Hastings man Alastair Brown says he had to look down twice at his side to double check that he was seeing just a small, bleeding hole.

Confused and in pain, he dragged himself up and stumbled along Te Awanga beach in the line of sight of friends sitting on the balcony of a house before yelling out for help and collapsing on the sand.

Alistair Brown said it felt like a shark had bitten a chunk out of his torso. Photo / Supplied
Alistair Brown said it felt like a shark had bitten a chunk out of his torso. Photo / Supplied

Brown said he and his friends were at a friend's house on Sunday evening when he decided to head into the water and put out a crab net.

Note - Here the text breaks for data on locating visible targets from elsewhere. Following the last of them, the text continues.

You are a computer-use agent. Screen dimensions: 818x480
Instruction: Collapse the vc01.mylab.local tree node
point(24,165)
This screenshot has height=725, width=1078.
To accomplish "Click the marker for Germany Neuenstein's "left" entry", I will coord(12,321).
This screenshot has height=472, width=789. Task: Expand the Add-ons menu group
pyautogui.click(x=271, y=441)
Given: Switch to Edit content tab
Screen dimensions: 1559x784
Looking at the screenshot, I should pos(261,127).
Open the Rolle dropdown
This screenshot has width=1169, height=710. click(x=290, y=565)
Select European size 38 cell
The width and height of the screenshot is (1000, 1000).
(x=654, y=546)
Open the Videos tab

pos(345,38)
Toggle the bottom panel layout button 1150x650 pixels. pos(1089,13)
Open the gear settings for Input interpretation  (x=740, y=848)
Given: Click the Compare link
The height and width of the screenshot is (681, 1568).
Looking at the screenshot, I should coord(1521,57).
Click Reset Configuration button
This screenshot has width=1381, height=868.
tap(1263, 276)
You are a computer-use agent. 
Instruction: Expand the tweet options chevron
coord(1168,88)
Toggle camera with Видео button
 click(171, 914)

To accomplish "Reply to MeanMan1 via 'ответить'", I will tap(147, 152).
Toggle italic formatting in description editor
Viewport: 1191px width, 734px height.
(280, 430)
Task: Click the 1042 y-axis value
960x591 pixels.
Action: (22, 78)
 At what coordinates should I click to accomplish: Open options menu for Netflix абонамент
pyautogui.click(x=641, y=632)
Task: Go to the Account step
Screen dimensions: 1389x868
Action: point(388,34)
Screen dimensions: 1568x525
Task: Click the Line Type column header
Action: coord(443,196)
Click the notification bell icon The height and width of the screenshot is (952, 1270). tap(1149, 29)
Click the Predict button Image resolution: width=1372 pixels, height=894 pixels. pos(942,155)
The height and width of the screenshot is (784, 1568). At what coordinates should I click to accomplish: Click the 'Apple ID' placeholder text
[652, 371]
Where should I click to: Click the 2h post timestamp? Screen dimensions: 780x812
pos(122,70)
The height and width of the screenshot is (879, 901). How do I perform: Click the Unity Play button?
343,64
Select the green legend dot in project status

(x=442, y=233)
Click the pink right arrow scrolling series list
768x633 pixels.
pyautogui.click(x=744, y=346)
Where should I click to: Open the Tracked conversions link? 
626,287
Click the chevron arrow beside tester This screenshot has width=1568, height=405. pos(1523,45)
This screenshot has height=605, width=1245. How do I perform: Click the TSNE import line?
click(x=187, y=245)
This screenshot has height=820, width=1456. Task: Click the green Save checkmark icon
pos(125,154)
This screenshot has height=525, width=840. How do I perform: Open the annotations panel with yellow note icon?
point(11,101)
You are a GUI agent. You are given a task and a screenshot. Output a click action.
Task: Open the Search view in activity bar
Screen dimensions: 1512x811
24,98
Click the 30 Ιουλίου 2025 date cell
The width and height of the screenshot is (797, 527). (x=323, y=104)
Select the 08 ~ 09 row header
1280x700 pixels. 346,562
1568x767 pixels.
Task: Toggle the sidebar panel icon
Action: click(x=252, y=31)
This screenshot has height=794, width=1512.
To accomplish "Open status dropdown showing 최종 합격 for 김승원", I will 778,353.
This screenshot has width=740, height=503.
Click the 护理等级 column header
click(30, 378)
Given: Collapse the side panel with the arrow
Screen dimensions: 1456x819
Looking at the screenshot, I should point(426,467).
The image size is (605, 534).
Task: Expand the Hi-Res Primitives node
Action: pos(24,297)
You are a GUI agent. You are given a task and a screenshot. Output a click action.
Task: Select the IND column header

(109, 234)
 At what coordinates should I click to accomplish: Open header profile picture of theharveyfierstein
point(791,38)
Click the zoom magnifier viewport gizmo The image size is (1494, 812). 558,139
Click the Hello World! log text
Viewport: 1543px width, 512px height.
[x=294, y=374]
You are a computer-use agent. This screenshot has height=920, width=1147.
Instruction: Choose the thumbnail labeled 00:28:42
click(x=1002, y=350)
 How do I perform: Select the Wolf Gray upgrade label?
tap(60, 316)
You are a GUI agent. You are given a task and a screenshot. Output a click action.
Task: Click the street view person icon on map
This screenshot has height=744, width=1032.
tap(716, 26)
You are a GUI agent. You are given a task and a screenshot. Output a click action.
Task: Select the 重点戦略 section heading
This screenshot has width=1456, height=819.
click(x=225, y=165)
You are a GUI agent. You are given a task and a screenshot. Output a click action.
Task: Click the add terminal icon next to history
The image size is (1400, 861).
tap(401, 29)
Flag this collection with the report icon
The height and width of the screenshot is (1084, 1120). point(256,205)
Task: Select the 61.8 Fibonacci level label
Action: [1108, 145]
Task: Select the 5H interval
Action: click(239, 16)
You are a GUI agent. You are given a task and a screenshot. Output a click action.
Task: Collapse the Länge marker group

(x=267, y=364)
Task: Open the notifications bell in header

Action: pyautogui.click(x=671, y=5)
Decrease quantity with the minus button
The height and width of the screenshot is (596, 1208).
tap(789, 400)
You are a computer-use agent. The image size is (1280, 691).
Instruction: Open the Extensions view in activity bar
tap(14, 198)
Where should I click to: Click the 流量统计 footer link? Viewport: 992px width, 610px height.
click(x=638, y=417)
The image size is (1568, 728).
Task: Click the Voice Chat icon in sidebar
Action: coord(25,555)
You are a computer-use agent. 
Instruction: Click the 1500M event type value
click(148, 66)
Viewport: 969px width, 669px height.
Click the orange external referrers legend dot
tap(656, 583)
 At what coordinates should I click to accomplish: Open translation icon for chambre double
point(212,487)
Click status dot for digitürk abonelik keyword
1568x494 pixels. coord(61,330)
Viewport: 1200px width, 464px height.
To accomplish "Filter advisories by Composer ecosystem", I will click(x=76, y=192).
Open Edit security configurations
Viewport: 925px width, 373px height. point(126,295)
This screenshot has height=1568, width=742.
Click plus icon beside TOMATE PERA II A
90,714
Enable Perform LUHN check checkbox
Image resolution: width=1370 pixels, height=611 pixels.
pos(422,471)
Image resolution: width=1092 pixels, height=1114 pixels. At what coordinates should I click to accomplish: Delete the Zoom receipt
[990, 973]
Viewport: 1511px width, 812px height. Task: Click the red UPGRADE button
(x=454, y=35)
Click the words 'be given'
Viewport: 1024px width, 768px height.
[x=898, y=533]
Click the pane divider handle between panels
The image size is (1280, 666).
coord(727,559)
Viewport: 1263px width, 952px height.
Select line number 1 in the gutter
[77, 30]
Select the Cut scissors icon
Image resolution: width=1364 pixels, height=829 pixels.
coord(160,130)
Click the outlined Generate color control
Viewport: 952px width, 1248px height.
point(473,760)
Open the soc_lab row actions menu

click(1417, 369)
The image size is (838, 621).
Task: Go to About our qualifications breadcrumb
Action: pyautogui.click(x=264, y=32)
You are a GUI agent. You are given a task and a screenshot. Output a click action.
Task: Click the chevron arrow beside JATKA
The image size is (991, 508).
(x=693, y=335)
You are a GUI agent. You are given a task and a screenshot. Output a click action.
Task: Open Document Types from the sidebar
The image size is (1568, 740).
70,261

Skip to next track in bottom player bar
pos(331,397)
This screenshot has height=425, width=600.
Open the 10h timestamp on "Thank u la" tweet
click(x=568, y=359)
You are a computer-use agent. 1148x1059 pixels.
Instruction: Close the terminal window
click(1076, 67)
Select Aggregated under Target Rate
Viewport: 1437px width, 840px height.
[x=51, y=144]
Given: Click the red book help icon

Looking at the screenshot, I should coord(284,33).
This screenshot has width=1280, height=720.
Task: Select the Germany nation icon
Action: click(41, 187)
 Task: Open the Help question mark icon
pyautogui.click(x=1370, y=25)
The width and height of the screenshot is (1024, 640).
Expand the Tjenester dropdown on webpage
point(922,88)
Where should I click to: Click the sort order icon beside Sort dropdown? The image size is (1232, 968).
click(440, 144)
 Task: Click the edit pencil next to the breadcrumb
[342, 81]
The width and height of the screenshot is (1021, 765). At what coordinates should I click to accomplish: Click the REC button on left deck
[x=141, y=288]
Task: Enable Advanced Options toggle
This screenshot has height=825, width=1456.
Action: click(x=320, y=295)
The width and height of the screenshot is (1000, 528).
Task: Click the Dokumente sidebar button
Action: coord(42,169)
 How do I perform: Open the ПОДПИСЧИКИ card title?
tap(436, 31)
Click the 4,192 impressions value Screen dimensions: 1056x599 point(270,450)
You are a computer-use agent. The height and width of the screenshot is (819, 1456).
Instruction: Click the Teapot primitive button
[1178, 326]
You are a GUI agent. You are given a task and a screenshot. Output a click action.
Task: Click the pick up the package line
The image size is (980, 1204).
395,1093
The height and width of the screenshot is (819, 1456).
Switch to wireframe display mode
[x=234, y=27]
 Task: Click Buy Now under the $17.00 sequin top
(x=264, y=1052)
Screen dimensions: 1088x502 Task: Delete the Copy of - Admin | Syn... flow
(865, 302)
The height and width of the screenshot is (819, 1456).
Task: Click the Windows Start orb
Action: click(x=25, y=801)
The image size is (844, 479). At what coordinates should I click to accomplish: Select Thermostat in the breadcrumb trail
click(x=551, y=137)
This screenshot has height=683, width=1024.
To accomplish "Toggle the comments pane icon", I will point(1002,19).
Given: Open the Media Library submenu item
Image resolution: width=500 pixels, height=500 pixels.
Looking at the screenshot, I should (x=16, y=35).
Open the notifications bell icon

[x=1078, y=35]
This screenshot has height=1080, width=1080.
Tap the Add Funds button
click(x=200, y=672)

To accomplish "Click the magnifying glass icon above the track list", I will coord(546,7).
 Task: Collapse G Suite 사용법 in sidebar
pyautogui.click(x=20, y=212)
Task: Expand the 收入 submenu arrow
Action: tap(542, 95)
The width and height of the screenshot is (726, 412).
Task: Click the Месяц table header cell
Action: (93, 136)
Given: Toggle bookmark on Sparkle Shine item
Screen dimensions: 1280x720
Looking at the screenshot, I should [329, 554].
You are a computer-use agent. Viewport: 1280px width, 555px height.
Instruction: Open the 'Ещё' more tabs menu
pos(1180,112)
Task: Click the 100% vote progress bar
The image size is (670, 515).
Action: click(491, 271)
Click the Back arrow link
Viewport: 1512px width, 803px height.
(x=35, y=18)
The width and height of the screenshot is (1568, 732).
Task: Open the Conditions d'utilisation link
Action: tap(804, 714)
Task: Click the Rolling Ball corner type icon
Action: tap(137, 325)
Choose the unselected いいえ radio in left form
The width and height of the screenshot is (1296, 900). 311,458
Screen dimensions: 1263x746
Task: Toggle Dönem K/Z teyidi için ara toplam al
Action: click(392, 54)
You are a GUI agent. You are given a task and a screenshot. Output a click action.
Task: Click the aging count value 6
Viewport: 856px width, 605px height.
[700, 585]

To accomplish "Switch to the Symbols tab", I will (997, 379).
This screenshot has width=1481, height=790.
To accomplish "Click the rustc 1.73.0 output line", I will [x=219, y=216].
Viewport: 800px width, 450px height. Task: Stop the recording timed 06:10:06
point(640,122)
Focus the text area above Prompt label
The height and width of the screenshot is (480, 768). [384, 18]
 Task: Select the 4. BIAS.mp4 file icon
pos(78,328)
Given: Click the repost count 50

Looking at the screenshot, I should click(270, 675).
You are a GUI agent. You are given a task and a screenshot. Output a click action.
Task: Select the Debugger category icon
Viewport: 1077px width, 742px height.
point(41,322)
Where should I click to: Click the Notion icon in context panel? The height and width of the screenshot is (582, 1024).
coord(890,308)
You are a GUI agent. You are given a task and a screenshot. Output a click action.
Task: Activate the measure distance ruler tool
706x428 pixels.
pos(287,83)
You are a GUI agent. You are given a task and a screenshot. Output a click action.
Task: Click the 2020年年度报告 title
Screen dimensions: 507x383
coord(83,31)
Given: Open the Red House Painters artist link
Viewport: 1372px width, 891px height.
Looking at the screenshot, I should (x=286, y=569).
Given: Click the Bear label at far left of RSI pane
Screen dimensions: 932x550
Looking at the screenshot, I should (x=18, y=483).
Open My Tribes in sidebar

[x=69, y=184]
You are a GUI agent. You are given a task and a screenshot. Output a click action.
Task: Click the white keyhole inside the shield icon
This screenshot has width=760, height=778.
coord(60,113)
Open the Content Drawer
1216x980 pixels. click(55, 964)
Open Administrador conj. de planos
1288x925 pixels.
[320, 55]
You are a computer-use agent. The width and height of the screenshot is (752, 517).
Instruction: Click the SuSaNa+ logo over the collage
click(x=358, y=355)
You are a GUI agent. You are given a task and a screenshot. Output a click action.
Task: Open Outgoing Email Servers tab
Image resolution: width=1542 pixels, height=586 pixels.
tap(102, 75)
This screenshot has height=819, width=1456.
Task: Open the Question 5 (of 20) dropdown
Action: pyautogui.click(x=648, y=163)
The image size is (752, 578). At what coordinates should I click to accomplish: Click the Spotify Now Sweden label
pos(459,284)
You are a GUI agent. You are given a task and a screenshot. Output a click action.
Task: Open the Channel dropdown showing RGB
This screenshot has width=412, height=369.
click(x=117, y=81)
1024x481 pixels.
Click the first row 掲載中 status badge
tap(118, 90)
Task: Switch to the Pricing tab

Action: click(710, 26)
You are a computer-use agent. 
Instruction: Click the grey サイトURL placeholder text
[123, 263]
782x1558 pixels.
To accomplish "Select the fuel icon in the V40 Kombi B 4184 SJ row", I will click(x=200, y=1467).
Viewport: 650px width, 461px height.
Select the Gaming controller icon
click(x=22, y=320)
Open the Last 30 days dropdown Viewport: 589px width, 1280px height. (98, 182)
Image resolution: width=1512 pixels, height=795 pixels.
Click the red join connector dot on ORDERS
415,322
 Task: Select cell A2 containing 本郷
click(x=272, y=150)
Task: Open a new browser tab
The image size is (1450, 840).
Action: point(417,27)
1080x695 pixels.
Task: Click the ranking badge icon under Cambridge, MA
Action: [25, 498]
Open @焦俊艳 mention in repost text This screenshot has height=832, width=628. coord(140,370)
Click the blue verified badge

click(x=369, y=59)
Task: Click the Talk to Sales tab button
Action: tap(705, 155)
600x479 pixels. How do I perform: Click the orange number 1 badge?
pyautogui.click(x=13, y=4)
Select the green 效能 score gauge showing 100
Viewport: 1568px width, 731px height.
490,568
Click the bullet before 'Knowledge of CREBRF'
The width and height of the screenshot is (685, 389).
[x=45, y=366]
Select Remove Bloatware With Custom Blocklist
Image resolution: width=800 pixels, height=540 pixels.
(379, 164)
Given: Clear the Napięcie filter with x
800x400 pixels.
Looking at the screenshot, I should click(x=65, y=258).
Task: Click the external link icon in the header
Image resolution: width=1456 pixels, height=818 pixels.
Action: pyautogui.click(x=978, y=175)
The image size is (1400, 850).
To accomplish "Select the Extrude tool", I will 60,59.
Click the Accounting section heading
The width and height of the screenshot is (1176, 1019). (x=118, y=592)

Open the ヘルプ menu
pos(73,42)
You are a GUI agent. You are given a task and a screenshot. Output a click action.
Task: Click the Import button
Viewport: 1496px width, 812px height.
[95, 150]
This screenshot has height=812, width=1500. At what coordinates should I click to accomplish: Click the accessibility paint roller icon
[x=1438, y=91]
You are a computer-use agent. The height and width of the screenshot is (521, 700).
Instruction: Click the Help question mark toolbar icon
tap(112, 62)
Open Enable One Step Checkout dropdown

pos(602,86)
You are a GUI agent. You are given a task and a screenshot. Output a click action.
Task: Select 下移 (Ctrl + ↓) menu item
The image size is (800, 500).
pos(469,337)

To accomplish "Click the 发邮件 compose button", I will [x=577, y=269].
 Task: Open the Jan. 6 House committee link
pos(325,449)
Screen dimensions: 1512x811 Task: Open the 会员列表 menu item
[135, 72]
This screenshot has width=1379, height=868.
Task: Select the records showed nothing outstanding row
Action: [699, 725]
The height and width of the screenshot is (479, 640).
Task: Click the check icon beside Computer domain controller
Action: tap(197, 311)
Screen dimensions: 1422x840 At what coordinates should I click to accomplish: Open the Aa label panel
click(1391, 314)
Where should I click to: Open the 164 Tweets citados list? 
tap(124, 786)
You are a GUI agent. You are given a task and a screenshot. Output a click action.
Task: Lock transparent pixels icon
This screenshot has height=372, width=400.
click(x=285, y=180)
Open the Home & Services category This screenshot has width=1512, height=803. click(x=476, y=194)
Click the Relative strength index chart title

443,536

He got about knee deep then noticed he'd stood on something.

"I stood on what at the time felt like a really big kingfish, like a really, fat, solid fish. I stumbled on it and fell backwards and then when I fell backwards into the water I got a massive jab in my side.

"I initially thought I had been bitten by a shark. I checked down my side because it felt like I would have a hole there. I actually checked twice and then noticed I only had a small hole. It was pretty confusing at the time."

He noticed something flap around and then realised he had stood on a stingray.

"The pain from it was totally insane. It's actually hard to describe because it's not like anything I have ever experienced before. There was no answer for the discomfort."

An ambulance took about 30 minutes to arrive but he was thankful the 111 operator suggested putting hot water on the wound.

Niwa principal scientist fisheries Dr Malcolm Francis said the toxin from the ray's barb became unstable at high temperatures.

"Anybody gets hit by one they should put something hot on it, a hot flannel or immerse the bit attacked in hot water, and that breaks down the protein in the toxin pretty quickly."

Francis said stingrays were more prolific at this time of year as the water temperatures warmed up and they crept in closer to shore to hunt for shellfish.

"Although they're around all year they seem to like getting into the shallow water as it warms and their feeding rate goes up too as they're hunting for shellfish in the sand. They excavate holes in the sand in the shallows looking for cockles and pipi and things like that."

Department of Conservation marine scientist Clinton Duffy said stingrays were naturally docile, yet curious creatures and would attack if they felt threatened - either being stood on, hurt or cornered.

in Auckland, Takapuna locals had noticed an increase in stingrays at the beach, and Duffy said that could be due to fishermen throwing their waste in the area or it could be a natural occurrence of ray gathering in the breeding season.

"There could be an actual aggregation and they just bask in the water, just the females, so it could be related to breeding, getting their body temperature up to hasten along the development of embryos."

A good way to avoid them was for people to shuffle their feet as they walked through the water as it would give the ray time to flee.